Master limited partnerships, or MLPs, are tax-advantaged entities that have been used by businesses like energy companies to raise capital since 1983. The most common type of MLP, a prototypical MLP or PTP, raises an average of $300 million at IPO, with some even exceeding the billion dollar mark. But though MLPs have been around for well over three decades, investors often find them confusing. In an effort to demystify these misunderstood vehicles, we break down a few key aspects of MLPs below.
- There are two different tax treatments for MLPs.
MLPs are commonly referred to as pass-through entities. Pass-through entities allocate their taxable income to investors, meaning they are not subject to entity-level taxes. But this is not true of all MLPs. While prototypical MLPs are pass-throughs, there are also taxable MLPs. As their name suggests, the latter are subject to federal incomes taxes. However, they retain the MLP designation because their capital structure and governance is similar to one type of pass-through MLP, and they are sold by brokers in a similar manner.
- Stability of returns may vary depending on the distribution policy of the MLP.
To some investors, especially dividend investors, one of the most attractive features of MLPs is their cash payouts. But the stability of MLP distributions varies, depending on the type of MLP. Prototypical MLPs can be broken down into two categories: traditional MLPs and variable distribution MLPs. The former intend to provide investors with stable quarterly distributions, while the distributions of the latter — as their name suggests — are expected to fluctuate. Taxable MLPs, which are similar in structure to traditional MLPs, also provide generally stable distributions.
- Some MLPs use “distribution waterfalls.”
All MLPs have two kinds of owners: general partners and limited partners. General partners are entities owned by a sponsor, such as a large energy company, and they’re essentially in charge of running the MLP. Limited partners are members of the general public and institutional investors.
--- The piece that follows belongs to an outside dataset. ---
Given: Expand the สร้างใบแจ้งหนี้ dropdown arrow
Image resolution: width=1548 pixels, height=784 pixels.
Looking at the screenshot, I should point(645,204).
The MLP’s sponsor sometimes owns limited partner interests as well.
Variable distribution MLPs feature “common only capitalization,” meaning all owners, whether they’re GPs or LPs, receive the same distributions — based on their holdings — at the same time. But traditional MLPs and taxable MLPs use what’s known as “distribution waterfalls”: Members of the public — also known as common unitholders — receive minimum quarterly distributions (MQDs) first. If the MLP has additional money to distribute after providing MQDs to common unitholders, then general partners are entitled to the MQD on subordinated units, and thereafter the general partners may be entitled to IDRs as described below. After three years and the achievement of certain performance targets, the subordinated units convert to common units.
- MLP sponsors can be incentivized by IDRs.
What motivates a general partner to aim for outperformance? Incentive distribution rights, or IDRs, might do the job. In traditional MLPs and taxable MLPs, general partners can receive additional distributions when quarterly distributions exceed certain targets. The more that quarterly distributions exceed a specified target, the higher the “extra” distribution for general partners. IDRs can also be considered compensation to general partners and sponsors for holding subordinated units.
- Common unitholders rarely vote.
Though MLPs are publicly traded, their unitholders do not vote on issues with nearly the same frequency as shareholders of other publicly traded companies. An MLP’s sponsor determines the MLP’s governance structure, and appoints the directors to manage the general partner entity (which, in turn, runs the MLP). Unlike shareholders in a public corporation, common unitholders do not elect directors. Nor are MLPs required to hold annual meetings. There are only a few occasions in which common unitholders do get to vote, such as if the MLP is considering converting to a C-corporation, going private, or merging into another entity.